Japan’s National Police Agency chief, Itaru Nakamura, has announced his resignation after an investigation confirmed shortcomings in the security plans for the assassinated former Prime Minister Shinzo Abe.
Nakamura while announcing his resignation to reporters on Thursday also said he will take responsibility for the murder of the former Prime Minister, Reuters reports.
He also cited the need for a “fresh start” for the organisation and its security duties.
Itaru told reporters: “There were shortcomings in the security plans and the risk assessments on which they were based, and direction from the field commander was insufficient,”
“In the process of verifying our new security plan, we have come to realise that our security duties would need a fresh start,” Nakamura added.
“To mark our fresh start with a new security plan, it is only natural for us to build a new organisation,” he said.
Itaru Nakamura is the most senior official to step down in connection with Abe’s assassination at a campaign rally in the western city of Nara on July 8, where experts have said security was seriously flawed.
Nara police chief Tomoaki Onizuka also resigned.

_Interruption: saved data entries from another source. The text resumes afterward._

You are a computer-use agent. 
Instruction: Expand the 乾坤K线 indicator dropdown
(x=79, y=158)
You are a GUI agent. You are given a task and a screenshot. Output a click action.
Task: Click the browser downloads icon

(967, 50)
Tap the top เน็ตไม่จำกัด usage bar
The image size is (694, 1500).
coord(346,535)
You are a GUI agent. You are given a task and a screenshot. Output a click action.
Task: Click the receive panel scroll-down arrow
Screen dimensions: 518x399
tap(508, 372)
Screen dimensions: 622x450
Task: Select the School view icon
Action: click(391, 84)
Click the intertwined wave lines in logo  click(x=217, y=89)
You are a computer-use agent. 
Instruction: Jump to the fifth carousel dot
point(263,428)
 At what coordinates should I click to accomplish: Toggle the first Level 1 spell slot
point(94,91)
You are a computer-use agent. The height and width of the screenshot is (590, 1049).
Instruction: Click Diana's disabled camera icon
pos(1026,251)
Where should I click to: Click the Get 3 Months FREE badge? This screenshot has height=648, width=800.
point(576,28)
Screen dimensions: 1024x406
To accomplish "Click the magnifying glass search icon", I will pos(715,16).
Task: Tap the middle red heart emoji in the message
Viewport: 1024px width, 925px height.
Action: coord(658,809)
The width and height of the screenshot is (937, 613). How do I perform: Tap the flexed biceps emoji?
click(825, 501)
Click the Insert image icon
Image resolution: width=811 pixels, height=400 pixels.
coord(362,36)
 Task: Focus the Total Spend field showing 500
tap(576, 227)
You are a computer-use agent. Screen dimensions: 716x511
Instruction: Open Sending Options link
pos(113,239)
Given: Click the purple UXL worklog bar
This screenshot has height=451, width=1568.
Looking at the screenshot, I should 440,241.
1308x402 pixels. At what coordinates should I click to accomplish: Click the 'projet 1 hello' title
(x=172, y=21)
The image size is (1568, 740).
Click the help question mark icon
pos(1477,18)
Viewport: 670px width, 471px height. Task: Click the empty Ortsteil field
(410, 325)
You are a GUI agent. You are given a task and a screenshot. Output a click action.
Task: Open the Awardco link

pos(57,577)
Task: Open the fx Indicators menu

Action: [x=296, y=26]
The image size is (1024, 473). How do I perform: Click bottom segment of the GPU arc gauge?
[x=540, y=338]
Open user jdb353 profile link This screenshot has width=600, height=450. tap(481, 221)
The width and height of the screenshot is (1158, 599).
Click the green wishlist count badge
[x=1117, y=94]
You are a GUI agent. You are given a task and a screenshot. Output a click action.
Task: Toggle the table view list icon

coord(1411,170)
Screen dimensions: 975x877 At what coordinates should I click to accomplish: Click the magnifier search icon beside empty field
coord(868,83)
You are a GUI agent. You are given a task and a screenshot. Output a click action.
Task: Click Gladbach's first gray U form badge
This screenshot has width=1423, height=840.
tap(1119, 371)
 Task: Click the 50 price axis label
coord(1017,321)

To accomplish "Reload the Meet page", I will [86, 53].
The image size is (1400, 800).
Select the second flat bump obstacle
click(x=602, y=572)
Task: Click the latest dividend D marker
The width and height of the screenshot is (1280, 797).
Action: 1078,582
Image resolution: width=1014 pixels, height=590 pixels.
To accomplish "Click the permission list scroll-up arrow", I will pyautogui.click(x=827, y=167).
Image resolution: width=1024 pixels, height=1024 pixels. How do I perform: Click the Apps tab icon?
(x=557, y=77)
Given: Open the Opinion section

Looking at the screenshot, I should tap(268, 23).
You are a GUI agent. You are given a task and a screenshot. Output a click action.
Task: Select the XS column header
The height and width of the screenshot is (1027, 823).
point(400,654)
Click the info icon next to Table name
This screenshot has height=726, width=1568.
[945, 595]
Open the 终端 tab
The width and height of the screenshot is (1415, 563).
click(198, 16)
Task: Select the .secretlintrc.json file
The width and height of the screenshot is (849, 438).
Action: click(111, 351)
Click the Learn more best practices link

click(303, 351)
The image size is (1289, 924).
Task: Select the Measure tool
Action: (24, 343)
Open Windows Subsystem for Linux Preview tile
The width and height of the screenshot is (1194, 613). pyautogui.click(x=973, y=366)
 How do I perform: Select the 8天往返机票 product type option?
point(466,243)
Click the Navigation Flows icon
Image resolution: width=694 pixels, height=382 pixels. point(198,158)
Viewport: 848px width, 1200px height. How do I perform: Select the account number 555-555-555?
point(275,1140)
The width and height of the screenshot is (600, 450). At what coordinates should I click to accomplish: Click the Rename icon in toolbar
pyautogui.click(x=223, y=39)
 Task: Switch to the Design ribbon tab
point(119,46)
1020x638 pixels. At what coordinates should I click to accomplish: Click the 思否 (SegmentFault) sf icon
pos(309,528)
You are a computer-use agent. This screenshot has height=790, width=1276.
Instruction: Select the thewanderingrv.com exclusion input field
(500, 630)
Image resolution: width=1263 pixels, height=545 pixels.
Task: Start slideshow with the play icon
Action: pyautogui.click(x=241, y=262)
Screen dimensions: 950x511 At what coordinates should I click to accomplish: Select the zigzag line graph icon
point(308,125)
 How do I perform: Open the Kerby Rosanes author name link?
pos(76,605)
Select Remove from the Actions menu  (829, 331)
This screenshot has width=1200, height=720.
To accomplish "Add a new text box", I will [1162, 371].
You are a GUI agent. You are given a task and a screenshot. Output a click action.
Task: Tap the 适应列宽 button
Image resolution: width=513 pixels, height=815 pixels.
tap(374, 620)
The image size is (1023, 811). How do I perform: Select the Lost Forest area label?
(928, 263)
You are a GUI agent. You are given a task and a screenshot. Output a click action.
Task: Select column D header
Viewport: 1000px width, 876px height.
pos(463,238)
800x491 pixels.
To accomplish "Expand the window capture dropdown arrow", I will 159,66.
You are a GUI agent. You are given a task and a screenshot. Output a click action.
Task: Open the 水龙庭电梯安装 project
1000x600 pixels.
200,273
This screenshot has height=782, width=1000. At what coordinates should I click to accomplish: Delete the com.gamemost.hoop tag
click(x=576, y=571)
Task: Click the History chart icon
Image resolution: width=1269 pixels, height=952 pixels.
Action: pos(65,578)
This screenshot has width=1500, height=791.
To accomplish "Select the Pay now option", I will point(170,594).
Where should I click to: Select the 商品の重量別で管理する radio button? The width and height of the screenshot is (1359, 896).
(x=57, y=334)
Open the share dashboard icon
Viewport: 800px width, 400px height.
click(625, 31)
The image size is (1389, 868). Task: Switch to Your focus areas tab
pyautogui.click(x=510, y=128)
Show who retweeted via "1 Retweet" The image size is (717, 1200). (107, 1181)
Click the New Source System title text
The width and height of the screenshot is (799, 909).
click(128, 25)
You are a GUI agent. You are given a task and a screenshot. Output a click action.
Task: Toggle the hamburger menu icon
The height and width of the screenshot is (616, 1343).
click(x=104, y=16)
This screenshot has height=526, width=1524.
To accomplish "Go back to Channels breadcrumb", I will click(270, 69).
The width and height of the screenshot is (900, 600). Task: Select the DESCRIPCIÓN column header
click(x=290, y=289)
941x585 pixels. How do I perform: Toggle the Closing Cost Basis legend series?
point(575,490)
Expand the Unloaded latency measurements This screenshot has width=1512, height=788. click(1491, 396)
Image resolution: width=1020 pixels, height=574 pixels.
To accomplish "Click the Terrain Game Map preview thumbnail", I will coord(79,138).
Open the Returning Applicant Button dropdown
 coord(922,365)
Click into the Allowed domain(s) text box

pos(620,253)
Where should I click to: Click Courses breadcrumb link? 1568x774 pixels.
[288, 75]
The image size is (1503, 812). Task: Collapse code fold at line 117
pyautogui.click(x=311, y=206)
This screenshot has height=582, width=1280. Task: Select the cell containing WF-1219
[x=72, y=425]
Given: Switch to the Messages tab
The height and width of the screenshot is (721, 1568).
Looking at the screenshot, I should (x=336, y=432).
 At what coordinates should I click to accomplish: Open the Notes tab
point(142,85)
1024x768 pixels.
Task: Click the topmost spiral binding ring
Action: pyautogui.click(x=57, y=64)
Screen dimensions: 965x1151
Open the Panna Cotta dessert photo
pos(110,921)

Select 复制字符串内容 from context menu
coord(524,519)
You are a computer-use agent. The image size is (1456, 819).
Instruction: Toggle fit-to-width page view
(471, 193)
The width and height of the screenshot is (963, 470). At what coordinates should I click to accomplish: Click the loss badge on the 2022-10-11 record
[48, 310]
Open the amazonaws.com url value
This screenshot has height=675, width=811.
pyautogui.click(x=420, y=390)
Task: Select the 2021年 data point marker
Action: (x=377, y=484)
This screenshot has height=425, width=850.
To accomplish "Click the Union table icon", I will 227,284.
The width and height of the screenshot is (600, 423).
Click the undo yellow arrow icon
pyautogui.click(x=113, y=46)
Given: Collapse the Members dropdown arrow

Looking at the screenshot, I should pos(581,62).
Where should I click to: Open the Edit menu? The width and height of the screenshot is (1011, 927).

“As the chief of police with security responsibility in this prefecture, I am painfully aware of my responsibility for causing a serious situation,” he told a news conference.
Japanese officials, including Prime Minister Fumio Kishida, have acknowledged flaws in the security around Abe’s appearance at the election campaign event.
The National Police Agency previously told Reuters the killing had been the result of police failing to fulfil their responsibility, adding that it had set up a team to review security and protection measures and develop preventive steps
The suspected assassin, arrested at the scene moments after the shooting, is undergoing psychiatric evaluation, Japanese media reported last month.